● Tujuan
(1) Jawab pertanyaan berikut berdasarkan teks tentang awal Ramadhan 2013:
(a) Pada hari dan tanggal berapa Muhammadiyah menetapkan awal Ramadhan?
(b) Siapa yang memprediksi awal Ramadhan jatuh pada hari Rabu, 10 Juli 2013?
(c) Pada zaman Nabi SAW, bagaimana hilal dilihat untuk menetapkan awal bulan?
(2) Terjemahkan kalimat dari teks tentang awal Ramadhan 2013 ini ke dalam bahasa Inggris: "Kepastian awal Ramadhan akan ditentukan setelah laporan tim rukyah diterima."
(3) Sebutkan semua nama hari dalam seminggu yang muncul di teks tentang awal Ramadhan 2013.

#### Teks ####

Prediksi sementara, awal Ramadhan 2013 ini kembali berbeda. Salah satu
ormas besar di Indonesia, Muhammadiyah, sudah jauh-jauh hari mengumumkan awal
Ramadhan bertepatan dengan Selasa, tanggal 9 Juli 2013. Sementara ormas besar
lainnya, NU dan pemerintah masih menunggu hasil rukyah pada hari Senin sore. Pemerintah
dan NU menyebar tim rukyah ke beberapa titik strategis untuk melihat keberadaan
bulan awal Ramadhan. Kepastian awal Ramadhan akan ditentukan setelah laporan
tim rukyah diterima.
Kemungkinan berbeda dalam penentuan awal Ramadhan 2013 amat besar. Ketua
tim lajnah Falakiyah Nahdlatul Ulama, KH A. Ghazalie Masroeri, memprediksi
awal Ramadhan bertepatan pada hari Rabu, 10 Juli 2013.
Urusan ini sebenarnya teramat sederhana. Urusannya terkait dengan bagaimana
memahami konteks sabda Nabi SAW. “Puasalah jika kau melihatnya (hilal) dan berbukalah
(idul fitri) jika kau melihatnya.”
Pada zaman Nabi SAW, dengan segala keterbatasan tekonologi, metode
penetapan awal bulan dilakukan dengan melihat hilal secara kasat mata. Tanpa bantuan
alat apapun, termasuk teropong. Zaman modern, upaya melihat hilal secara
langsung sudah dibantu dengan alat canggih. Tak sekadar teropong biasa, tapi
menggunakan teropong yang melampaui jarak beribu kilometer. Tak cukup, tim
rukyah pun harus naik di menara yang cukup tinggi di tempat-tempat tertentu yang
dianggap strategis.
Urusan ini teramat sederhana. Kelompok yang ngotot menggunakan hasil rukyah
dengan mata telanjang, berpegang teguh bahwa yang disebut Nabi SAW dalam
sabdanya “melihatnya” adalah menggunakan mata telanjang, atau melihat bulan
secara langsung. Jadi, apabila bulan tidak terlihat, sekalipun tertutup mendung
misalnya, kelompok ini akan berpegang teguh mengikuti saran Nabi dalam hadis yang
lain “...apabila (pandangan) kalian tertutup mendung, sempurnakan jumlah
bulan Sya’ban.”
Sementara kelompok kedua, memaknai sabda Nabi SAW lebih luas. “Melihat”

#### Materi yang Diberikan ####

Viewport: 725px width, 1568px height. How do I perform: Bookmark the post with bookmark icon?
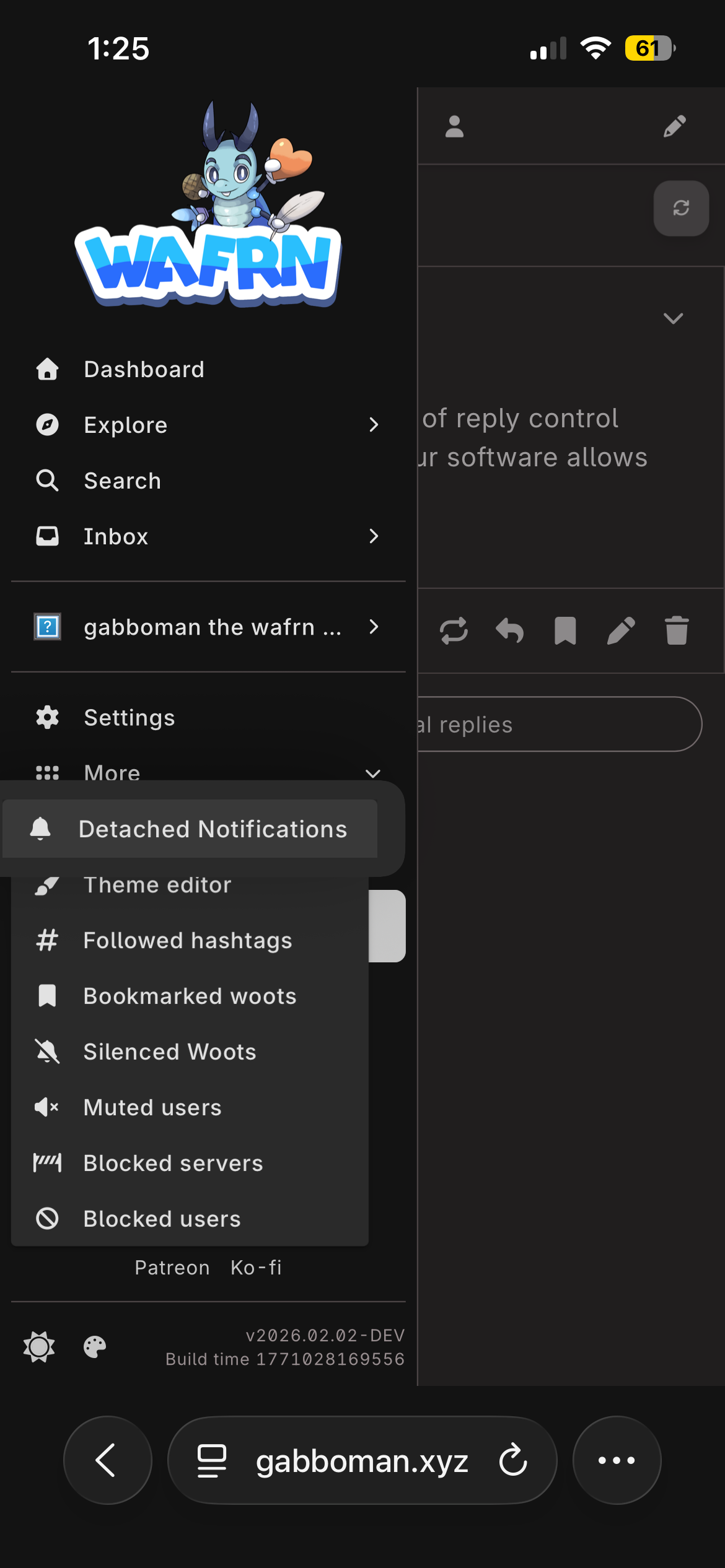tap(565, 631)
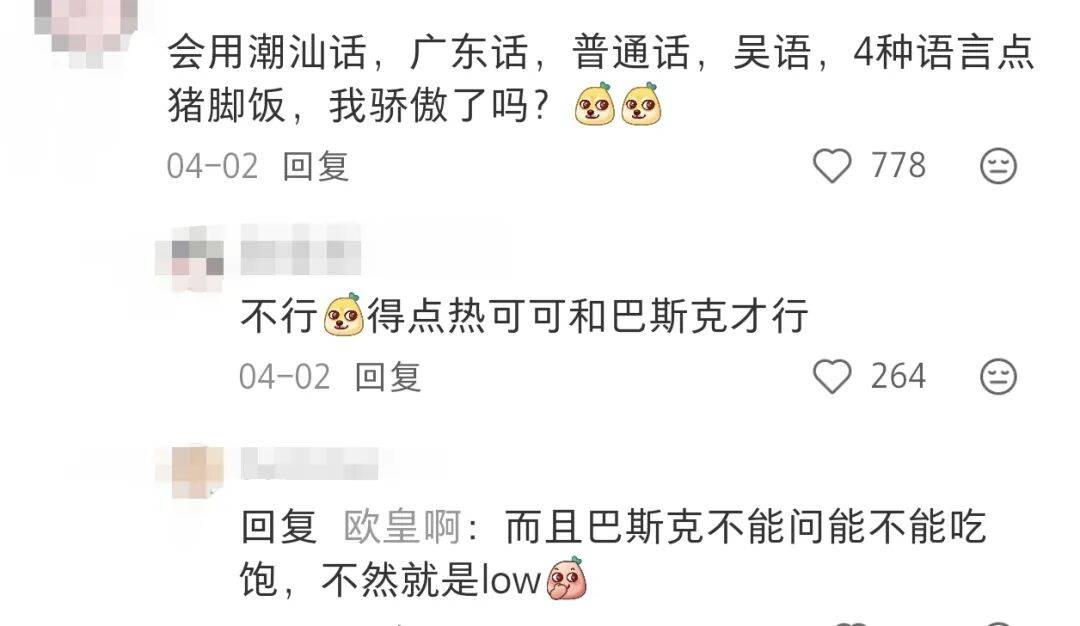Tap 回复 under the 巴斯克才行 reply
The width and height of the screenshot is (1080, 626).
pos(388,377)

####

● Hasil Tugas
(1)
(a) Selasa, tanggal 9 Juli 2013.
(b) KH A. Ghazalie Masroeri, Ketua tim lajnah Falakiyah Nahdlatul Ulama.
(c) Hilal dilihat secara kasat mata, tanpa bantuan alat apa pun, termasuk teropong.

(2) The start of Ramadhan will be confirmed after the rukyah team's report is received.

(3) Selasa, Senin, Rabu